There's no single resource for all those old tricks. Some are more special effects-oriented while others are just stylistic effects to create a mood. And some are both, such as the deep-focus tricks in "Citizen Kane", some of which involved effects work such as in-camera double-exposures and post optical printing.
The pre-digital age of visual effects are well-covered in the Cinefex issues of that period, starting in 1979, plus they occasionally ran something on an older movie such as the original "King Kong". "American Cinematographer" is a good resource, interviews with old DP's such as in Maltin's book, and there are some history of visual effects books out there.
"The Technique of Special Effects Cinematography" by Fielding is a good resource:
But this is more about visual effects work.

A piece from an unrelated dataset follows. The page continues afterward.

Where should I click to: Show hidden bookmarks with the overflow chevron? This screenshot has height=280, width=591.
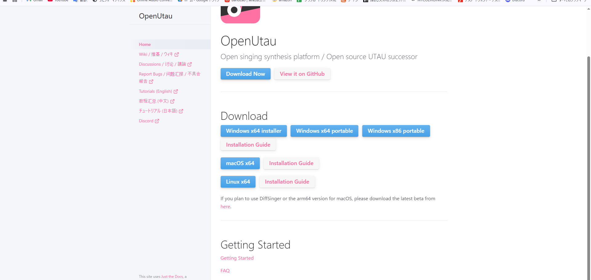pos(539,1)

Interviews with old DP's from the studio era can reveal a number of in-camera trick shots since these guys liked to tell stories like that, ingenious solutions they found -- they weren't so comfortable talking about the art aspect of their jobs.
But I learn about these tricks from all over the place. For example, I watched some of the Kodak cinematography videos shot in the Australian film schools and John Seale showed this neat trick to hide a light from the camera lens in a small dorm room set from "Dead Poets Society" where he painted a bit of showcard to match the color of the wall above the window alcove and put it in front of the lens to hid a Tweenie he had mounted just above the window frame. It blended with the background and erased the lamp from the shot, in-camera.
In other interview books Jack Cardiff tells a story about creating a fake low sun and sky for an exterior landscape created on a soundstage (for "War and Peace") -- he spray-painted a sheet of glass in front of the lens to hide the soundstage ceiling with a fake hazy sky above the treeline, and then reflected a lamp in the glass to look like the sun was peaking out through the mist.
Those sorts of stories are scattered throughout dozens of books.
There are lots of tricks involving mirrors and glass, or foreground miniatures, that are fun to read about.